Collected data
--- START ---

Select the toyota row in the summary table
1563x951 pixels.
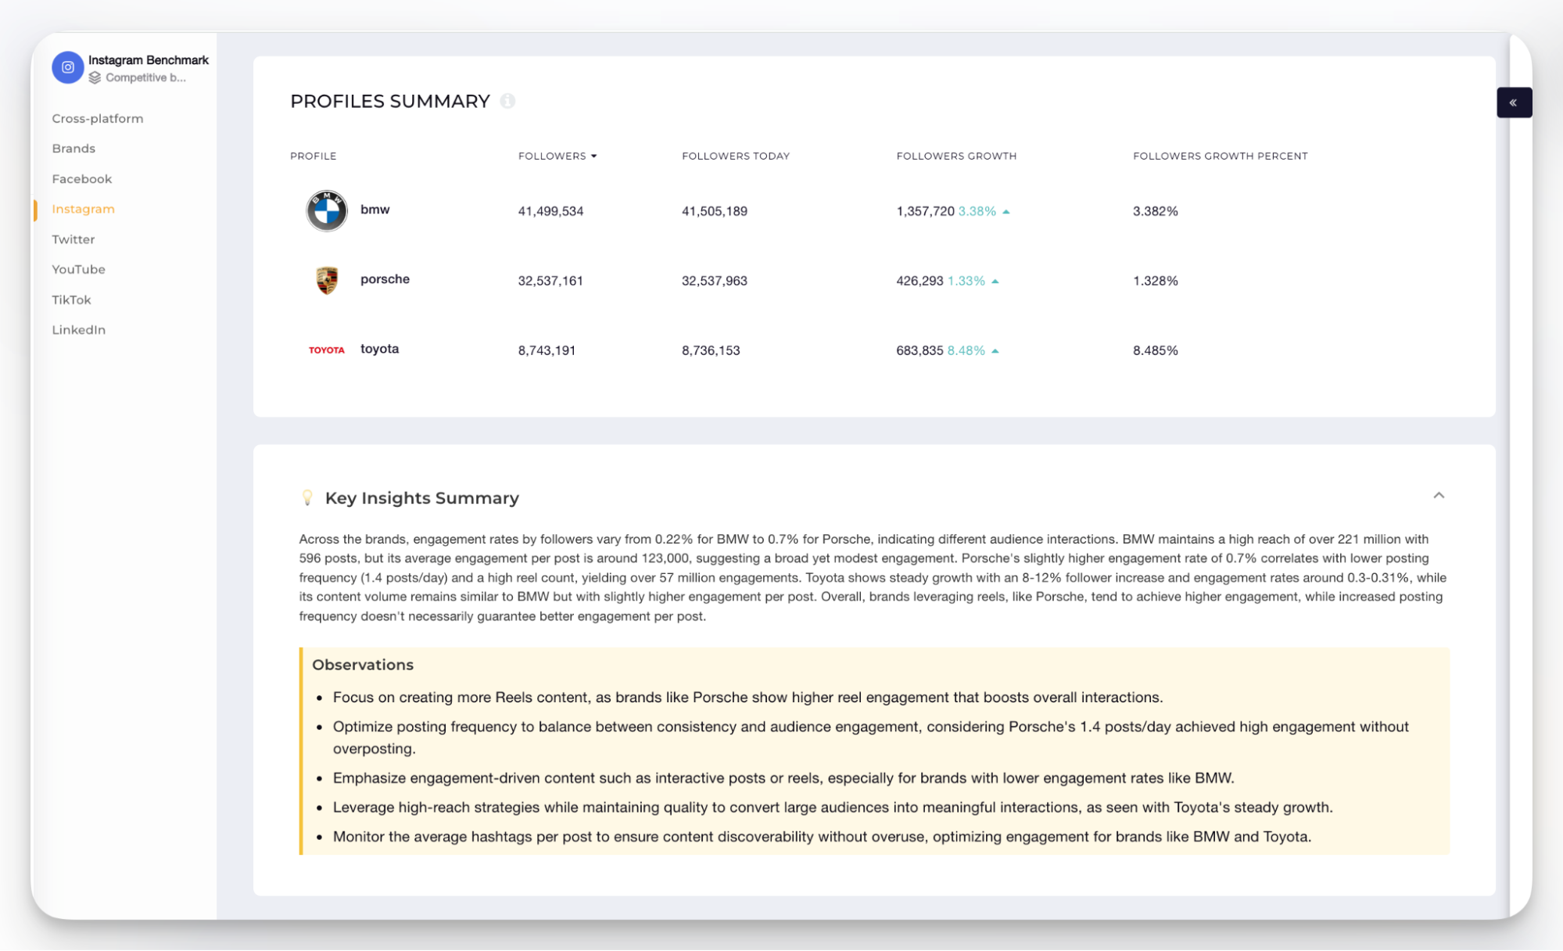coord(380,349)
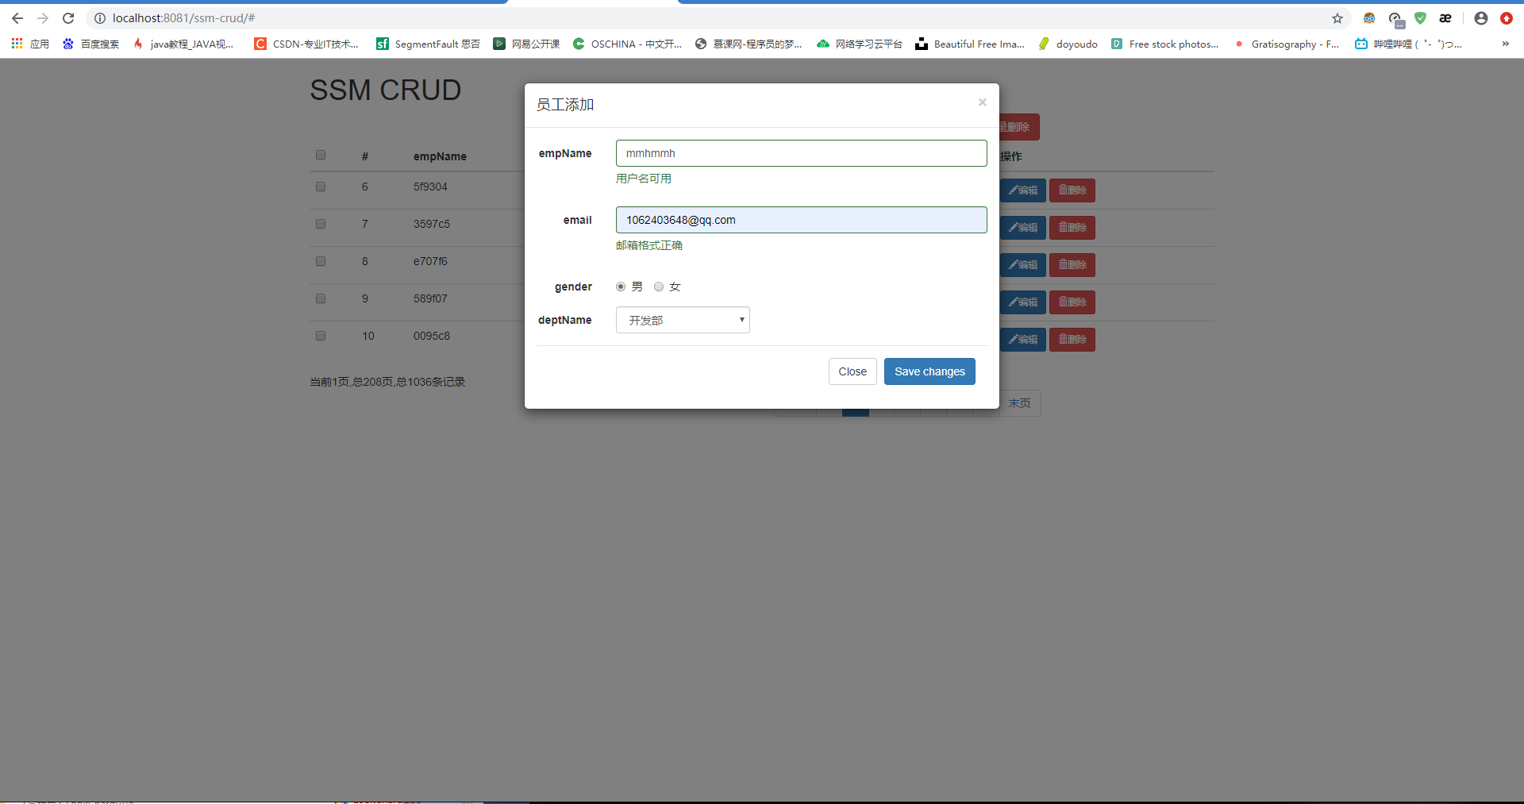This screenshot has width=1524, height=804.
Task: Open the 哔哩哔哩 bookmark icon
Action: [x=1360, y=44]
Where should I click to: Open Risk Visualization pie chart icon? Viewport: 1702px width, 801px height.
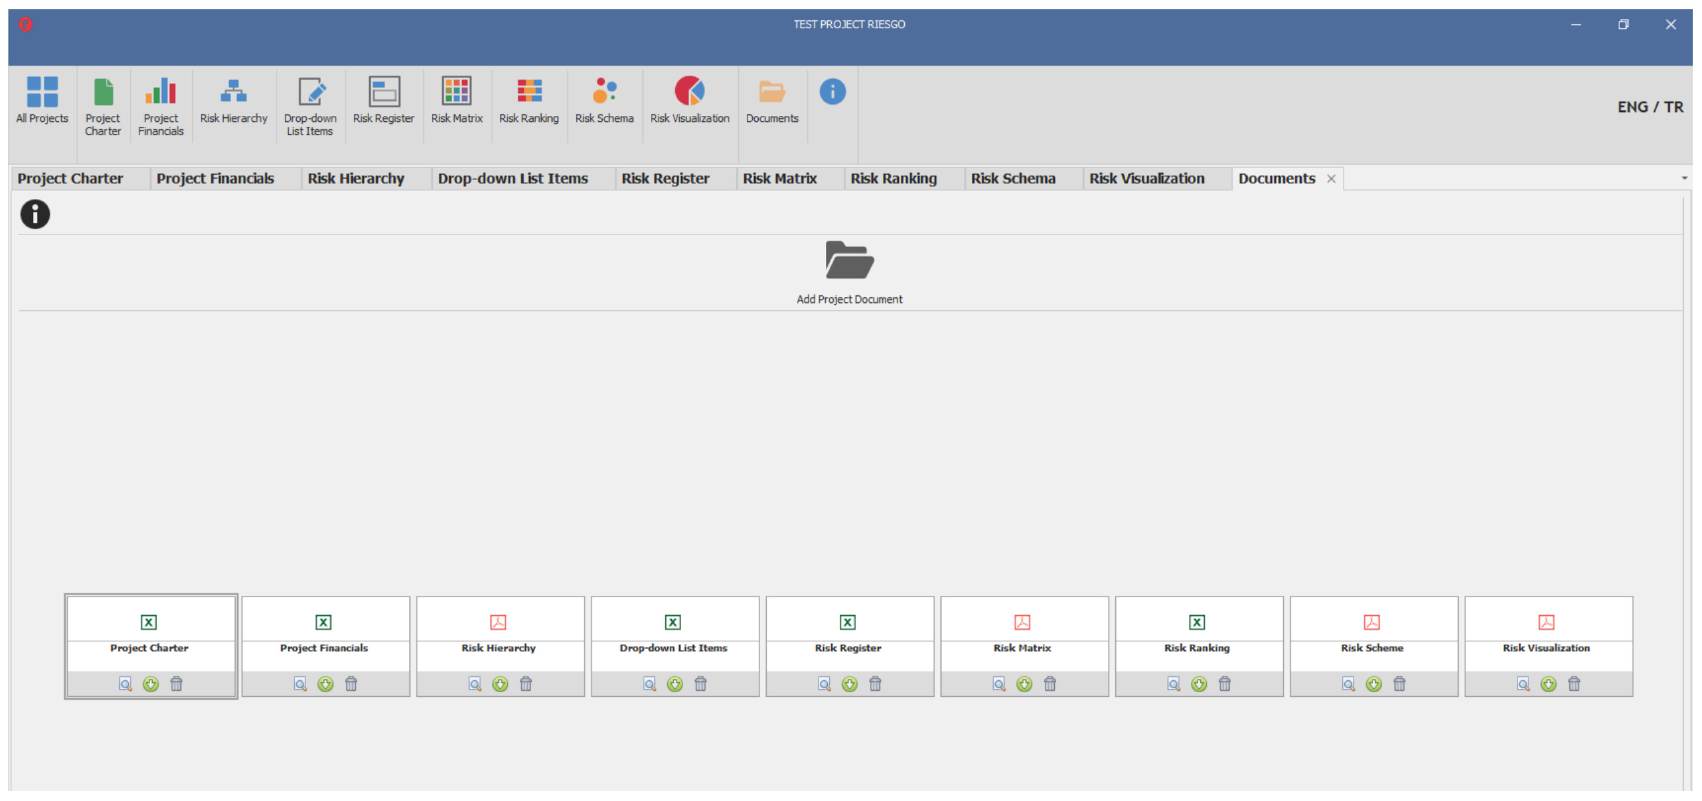click(689, 92)
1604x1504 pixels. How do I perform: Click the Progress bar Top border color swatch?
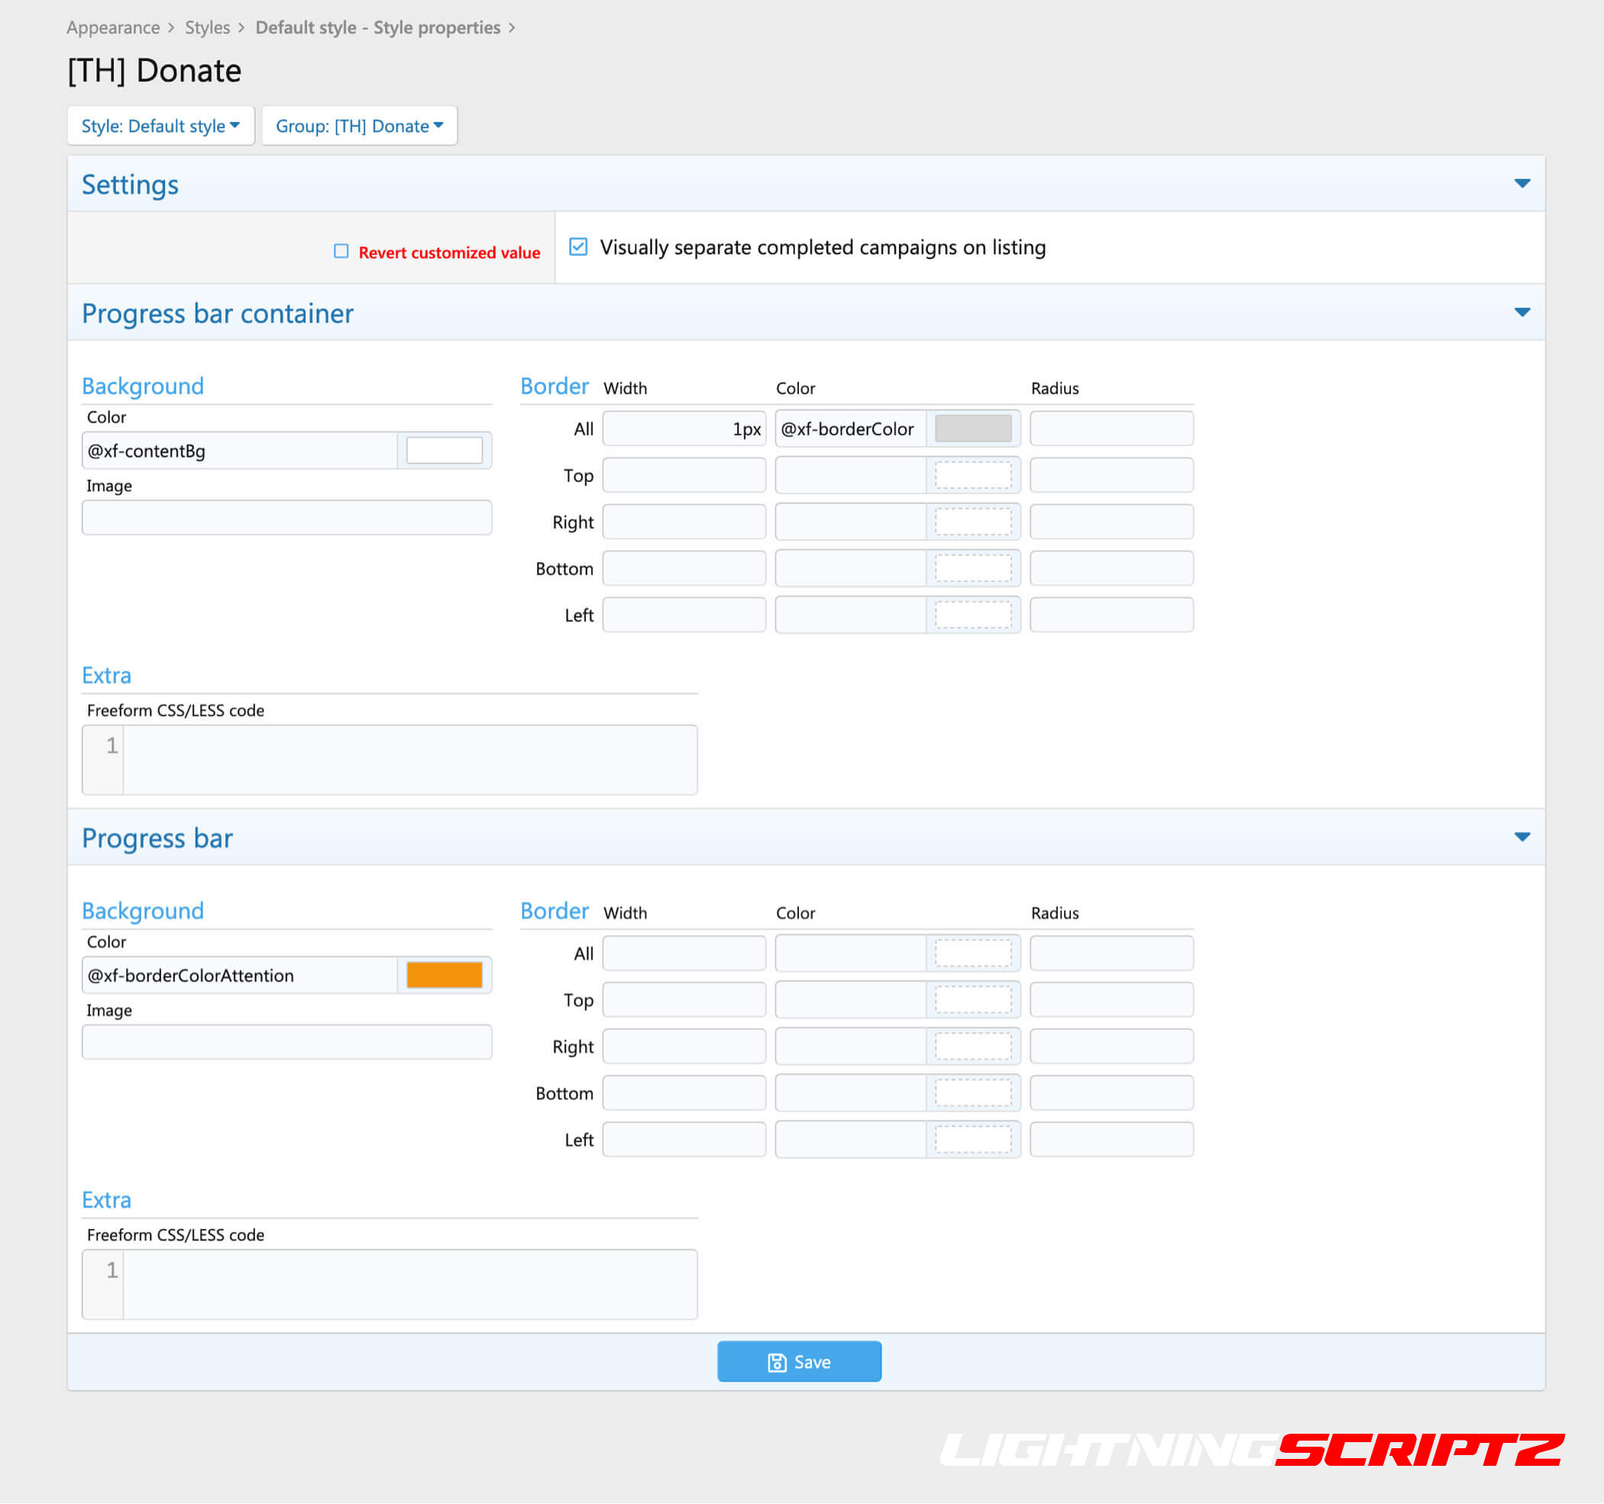[x=972, y=1001]
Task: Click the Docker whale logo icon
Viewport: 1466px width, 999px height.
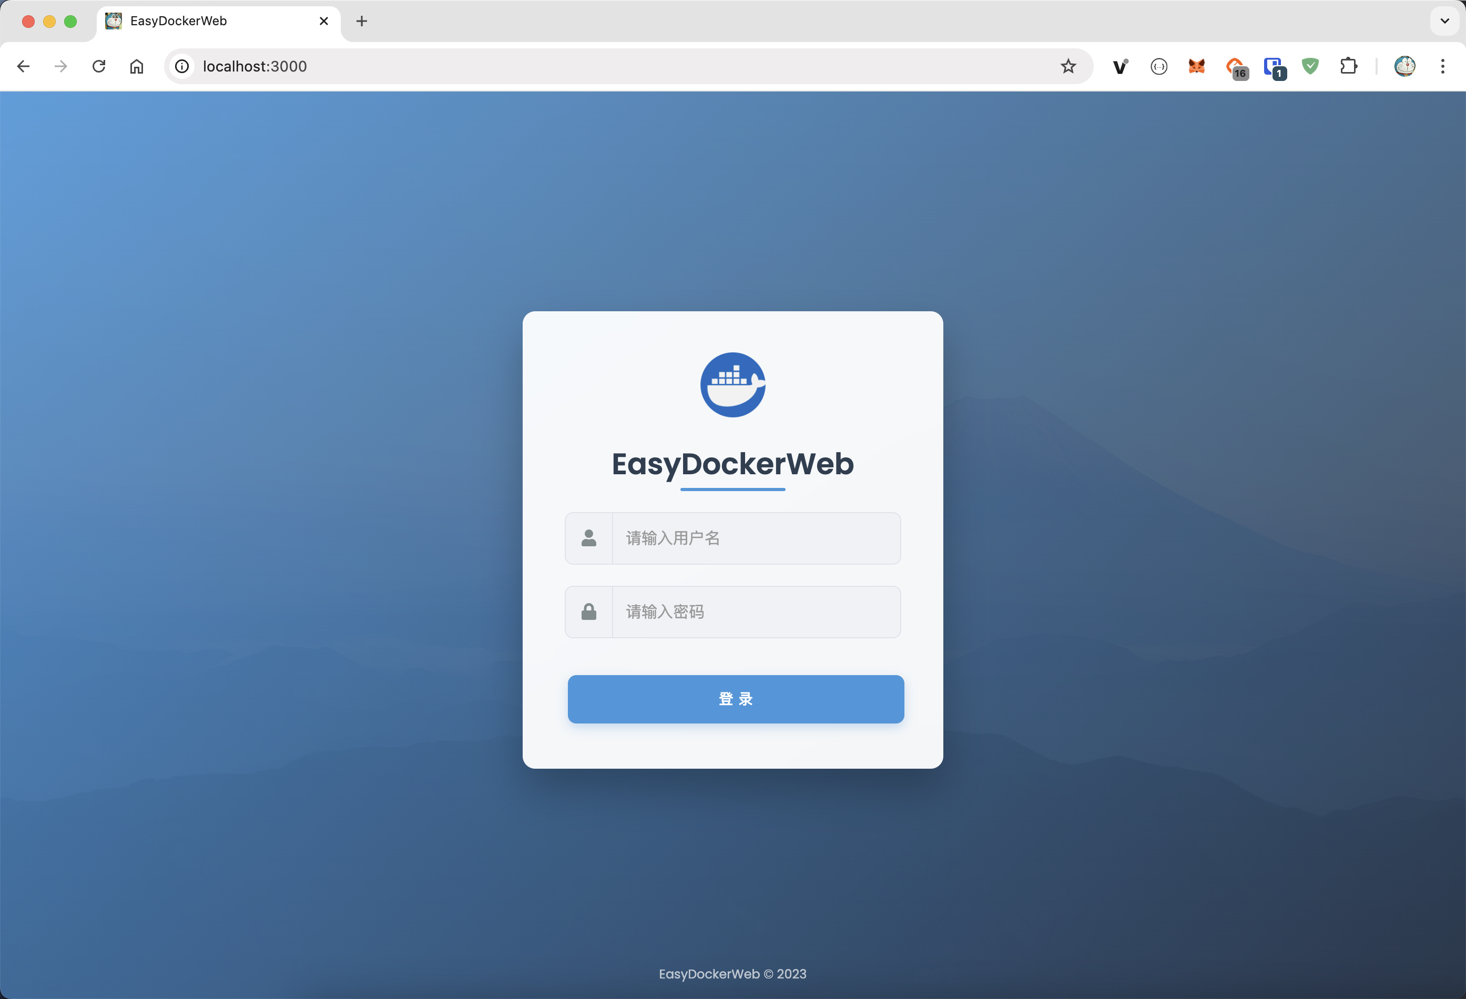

--- END ---

Please take the lines from the beginning of the data above through the line holding "Task: Click the Docker whale logo icon" and transcribe them exactly, without any pictures.

Select the toyota row in the summary table
1563x951 pixels.
coord(380,349)
This screenshot has width=1524, height=804.
Task: Open the 哔哩哔哩 bookmark icon
Action: [x=1360, y=44]
Where should I click to: Open Risk Visualization pie chart icon? Viewport: 1702px width, 801px height.
click(689, 92)
1604x1504 pixels. How do I perform: Click the Progress bar Top border color swatch?
[x=972, y=1001]
Task: Click the Docker whale logo icon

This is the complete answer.